La police de Nouvelle-Galles du Sud (NSW) a reconnu jeudi avoir autorisé des fidèles musulmans à accomplir leur prière après les avoir évacués de force pendant une manifestation contre la visite du président israélien, Isaac Herzog.
Selon les autorités, un officier supérieur avait donné l’autorisation au groupe de prier sur la place de Town Hall, mais la communication n’a pas été clairement transmise aux autres agents en charge de la dispersion. Des images diffusées sur les réseaux sociaux montrent des policiers traînant les fidèles pendant leur culte.
Le commissaire de la NSW, Mal Lanyon, a présenté ses excuses pour toute offense causée, soulignant que l’intervention policière ne visait aucune religion en particulier.

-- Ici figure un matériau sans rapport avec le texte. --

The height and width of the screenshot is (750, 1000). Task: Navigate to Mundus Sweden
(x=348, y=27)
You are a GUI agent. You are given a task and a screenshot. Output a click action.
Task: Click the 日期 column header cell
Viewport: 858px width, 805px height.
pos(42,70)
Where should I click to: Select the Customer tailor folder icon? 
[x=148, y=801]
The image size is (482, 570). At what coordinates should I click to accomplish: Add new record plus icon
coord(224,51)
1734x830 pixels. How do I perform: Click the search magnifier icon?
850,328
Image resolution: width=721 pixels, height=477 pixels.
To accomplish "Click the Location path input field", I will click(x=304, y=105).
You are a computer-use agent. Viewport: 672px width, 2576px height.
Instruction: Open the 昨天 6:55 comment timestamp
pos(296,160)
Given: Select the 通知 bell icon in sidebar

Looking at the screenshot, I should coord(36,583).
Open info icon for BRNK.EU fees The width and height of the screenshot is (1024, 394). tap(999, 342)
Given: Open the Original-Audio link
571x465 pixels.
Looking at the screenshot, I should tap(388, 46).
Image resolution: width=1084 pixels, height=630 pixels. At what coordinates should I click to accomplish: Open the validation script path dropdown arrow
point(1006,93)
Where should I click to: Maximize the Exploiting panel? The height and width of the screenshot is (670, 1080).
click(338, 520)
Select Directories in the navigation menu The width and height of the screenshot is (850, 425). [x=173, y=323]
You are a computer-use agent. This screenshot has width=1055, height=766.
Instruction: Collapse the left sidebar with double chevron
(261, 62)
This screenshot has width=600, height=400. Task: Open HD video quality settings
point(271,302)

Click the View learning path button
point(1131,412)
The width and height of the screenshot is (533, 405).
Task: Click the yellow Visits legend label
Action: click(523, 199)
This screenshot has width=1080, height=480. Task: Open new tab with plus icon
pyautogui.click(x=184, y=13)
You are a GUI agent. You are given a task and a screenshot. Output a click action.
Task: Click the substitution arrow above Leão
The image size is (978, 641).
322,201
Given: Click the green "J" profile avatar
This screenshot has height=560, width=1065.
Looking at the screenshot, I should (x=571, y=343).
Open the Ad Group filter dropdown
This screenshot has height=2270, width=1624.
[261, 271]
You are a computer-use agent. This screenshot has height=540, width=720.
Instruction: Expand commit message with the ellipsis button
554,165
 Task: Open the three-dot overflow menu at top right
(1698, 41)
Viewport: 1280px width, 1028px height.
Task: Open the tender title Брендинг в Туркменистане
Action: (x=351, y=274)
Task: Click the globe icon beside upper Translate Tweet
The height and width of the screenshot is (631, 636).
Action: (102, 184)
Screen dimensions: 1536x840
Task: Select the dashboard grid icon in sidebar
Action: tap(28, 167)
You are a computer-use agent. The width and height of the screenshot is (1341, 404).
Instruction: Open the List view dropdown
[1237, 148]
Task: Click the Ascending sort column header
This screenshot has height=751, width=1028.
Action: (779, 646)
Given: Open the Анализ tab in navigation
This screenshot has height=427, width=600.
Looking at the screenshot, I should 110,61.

Le secrétaire de la Lebanese Muslim Association, Gamel Kheir, exige des excuses publiques similaires du Premier ministre Chris Minns, qui a réaffirmé son soutien à la police.
L’incident a provoqué de vives critiques, avec des appels à une enquête indépendante de la part de la députée Allegra Spender et de l’envoyé spécial pour la lutte contre l’islamophobie, Aftab Malik. Le Conseil national australien des imams a dénoncé l’intervention comme « choquante et inacceptable ».
La manifestation s’inscrit dans un contexte de tensions autour de la guerre à Gaza, où plus de 72 000 Palestiniens ont été tués depuis octobre 2023, selon les autorités locales.